### Document section

In A Further Humiliation To Microsoft, Facebook Will Not Honor 'Do Not Track' Signals On Internet Explorer
Facebook will not honor the "do not track" signal being sent by Microsoft's Internet Explorer web browser when it rolls out a new ad system across the web, according to Ad Age:
A Facebook spokesman said that's "because currently there is no industry consensus." Social-media competitors Twitter and Pinterest do honor the setting. Google and Yahoo do not.
That move is yet another humiliation for Microsoft's troubled Explorer browser. Just a few years ago, Explorer was used by as many as 90% of people looking at the web. Now only 31% of people use it.
Facebook controls a huge portion of online ad dollars. Its decision to shrug at the wishes of Microsoft is an indication of the fact that Facebook doesn't feel that it needs to care what Microsoft thinks. It will not be lost on Microsoft staff that it was Facebook that acquired the Microsoft Atlas ad server for about $50 million last year, shortly after Microsoft took a $6.2 billion writedown on its related ad business, Acquantive.
Microsoft had rolled a out a new version, Internet Explorer 10, that it hoped would be attractive because it had an enhanced privacy feature for people who do not want to be tracked by advertisers as they browse the internet: It gave off a "do not track" signal to web advertisers by default. Users had the option to switch it off.

### Task requirements
• a. According to the Facebook and "do not track" article, what share of people now use Internet Explorer?
• b. Rework the passage of the Facebook and "do not track" article that opens with the words containing "That move is" and closes with "ad business, Acquantive.", putting "advertising revenue" in place of "ad dollars".
• c. Resume the article about Facebook ignoring Internet Explorer's "do not track" signal, carrying it on past its last sentence.

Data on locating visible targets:
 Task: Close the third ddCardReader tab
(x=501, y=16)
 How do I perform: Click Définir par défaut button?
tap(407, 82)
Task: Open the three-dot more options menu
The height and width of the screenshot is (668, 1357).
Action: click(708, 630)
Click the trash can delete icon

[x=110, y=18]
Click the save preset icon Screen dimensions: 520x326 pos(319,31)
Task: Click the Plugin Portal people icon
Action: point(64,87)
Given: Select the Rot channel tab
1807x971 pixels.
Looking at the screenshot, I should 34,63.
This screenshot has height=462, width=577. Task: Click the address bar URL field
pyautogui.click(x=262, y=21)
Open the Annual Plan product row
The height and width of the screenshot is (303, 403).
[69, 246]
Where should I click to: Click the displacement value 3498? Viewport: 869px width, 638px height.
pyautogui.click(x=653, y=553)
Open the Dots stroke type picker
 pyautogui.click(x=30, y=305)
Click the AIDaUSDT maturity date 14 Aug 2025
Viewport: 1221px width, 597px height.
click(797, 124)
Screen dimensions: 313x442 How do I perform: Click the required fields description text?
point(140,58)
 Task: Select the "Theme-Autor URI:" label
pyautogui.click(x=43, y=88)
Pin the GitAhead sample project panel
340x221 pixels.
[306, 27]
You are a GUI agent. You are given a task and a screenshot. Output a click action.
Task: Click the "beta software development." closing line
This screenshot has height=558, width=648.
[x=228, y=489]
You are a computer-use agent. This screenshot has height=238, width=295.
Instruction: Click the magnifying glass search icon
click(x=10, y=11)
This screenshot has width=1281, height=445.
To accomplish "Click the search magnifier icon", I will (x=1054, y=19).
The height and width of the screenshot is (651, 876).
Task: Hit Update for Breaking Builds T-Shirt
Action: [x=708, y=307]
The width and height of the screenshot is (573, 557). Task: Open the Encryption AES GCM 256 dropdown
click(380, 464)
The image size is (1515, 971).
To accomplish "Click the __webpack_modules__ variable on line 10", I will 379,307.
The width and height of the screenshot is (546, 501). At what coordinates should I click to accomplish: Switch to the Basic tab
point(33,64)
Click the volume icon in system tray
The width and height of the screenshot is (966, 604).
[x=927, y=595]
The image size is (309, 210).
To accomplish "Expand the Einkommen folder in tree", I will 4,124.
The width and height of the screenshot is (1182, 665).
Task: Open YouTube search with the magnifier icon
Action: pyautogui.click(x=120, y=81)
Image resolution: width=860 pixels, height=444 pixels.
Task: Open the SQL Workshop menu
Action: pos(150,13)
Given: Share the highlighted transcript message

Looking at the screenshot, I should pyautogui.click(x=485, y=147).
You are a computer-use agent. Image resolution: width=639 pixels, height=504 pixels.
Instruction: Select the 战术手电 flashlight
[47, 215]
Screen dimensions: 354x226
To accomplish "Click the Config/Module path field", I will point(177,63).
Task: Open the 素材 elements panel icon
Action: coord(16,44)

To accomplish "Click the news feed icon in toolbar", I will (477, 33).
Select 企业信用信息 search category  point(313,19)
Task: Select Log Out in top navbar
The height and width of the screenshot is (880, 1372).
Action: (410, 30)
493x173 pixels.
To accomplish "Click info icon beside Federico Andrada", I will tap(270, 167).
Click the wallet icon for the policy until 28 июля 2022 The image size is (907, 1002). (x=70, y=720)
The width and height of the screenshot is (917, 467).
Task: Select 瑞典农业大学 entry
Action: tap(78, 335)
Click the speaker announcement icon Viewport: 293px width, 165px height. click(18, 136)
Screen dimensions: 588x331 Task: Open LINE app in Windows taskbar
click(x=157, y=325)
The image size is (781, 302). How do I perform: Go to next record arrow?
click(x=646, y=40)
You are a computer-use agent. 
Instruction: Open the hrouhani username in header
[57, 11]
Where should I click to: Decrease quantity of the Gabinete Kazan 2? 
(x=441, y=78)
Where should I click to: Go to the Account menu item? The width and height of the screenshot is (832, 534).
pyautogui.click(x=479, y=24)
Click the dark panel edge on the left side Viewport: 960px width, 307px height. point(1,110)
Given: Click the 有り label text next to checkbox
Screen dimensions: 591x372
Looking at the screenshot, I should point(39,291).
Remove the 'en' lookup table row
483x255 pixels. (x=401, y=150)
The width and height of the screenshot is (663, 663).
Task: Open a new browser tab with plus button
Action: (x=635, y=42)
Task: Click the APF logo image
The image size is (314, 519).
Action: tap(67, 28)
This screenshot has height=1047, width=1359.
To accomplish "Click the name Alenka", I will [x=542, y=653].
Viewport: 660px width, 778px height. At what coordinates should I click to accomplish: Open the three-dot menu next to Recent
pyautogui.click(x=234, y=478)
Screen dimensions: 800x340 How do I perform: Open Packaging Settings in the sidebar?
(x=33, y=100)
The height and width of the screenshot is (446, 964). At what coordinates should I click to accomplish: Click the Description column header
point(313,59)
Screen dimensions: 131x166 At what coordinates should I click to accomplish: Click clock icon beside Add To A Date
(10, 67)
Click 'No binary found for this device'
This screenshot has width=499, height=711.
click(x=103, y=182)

### Task-by-task outputs
• a. 31% of people.

• b.
That move is yet another humiliation for Microsoft's troubled Explorer browser. Just a few years ago, Explorer was used by as many as 90% of people looking at the web. Now only 31% of people use it.
Facebook controls a huge portion of online advertising revenue. Its decision to shrug at the wishes of Microsoft is an indication of the fact that Facebook doesn't feel that it needs to care what Microsoft thinks. It will not be lost on Microsoft staff that it was Facebook that acquired the Microsoft Atlas ad server for about $50 million last year, shortly after Microsoft took a $6.2 billion writedown on its related ad business, Acquantive.

• c.
But the signal did not actually block the tracking cookies that advertisers use; it simply asked advertisers not to use those cookies to show ads the Explorer users. The ad industry balked at that. Then Mozilla, the company that makes Firefox, went a step further. It said future versions of its browsers would come with cookies blocked automatically by default. Users would have the option of turning them on.
Since then, Facebook has been rolling out a vast tracking alternative to cookies. The new system revolves around Facebook's conversion tracking pixel, which can track users as they go anywhere on the web, not just Facebook.
Ad Age explains:
For now, it will capture websites that use Facebook's conversion tracking pixel - which advertisers affix to see if their Facebook ads are yielding sales and traffic - as well as mobile apps that use Facebook's software development kit to deploy Facebook services, like the log-in. Websites and apps that have Facebook's tracking software encoded to retarget their visitors are also in the mix. Impressions tracked via the "like" button encoded in mobile apps - which Facebook recently introduced at its f8 conference for developers - will also be included.
(Facebook is not currently letting advertisers track you via "like" button hits on desktop sites, but that will happen later.)
Facebook users will get a new set of privacy and tracking controls that will let them see how they are being tracked, and let them alter or stop that tracking if they want, the New York Times notes:
You will also be able to click through to your full marketing dossier, or what Facebook calls your ad preferences, and see all of the attributes that Facebook believes describe you, such as "likes video games" or "interested in beach vacations."
The Times also notes one aspect of Facebook's new system that hands more power to Apple and Google, which have both developed alternatives to the web-based cookie that Explorer and Firefox are dependent on: "Facebook will honor the settings to limit ad tracking on iOS and Android devices, however," The Times says.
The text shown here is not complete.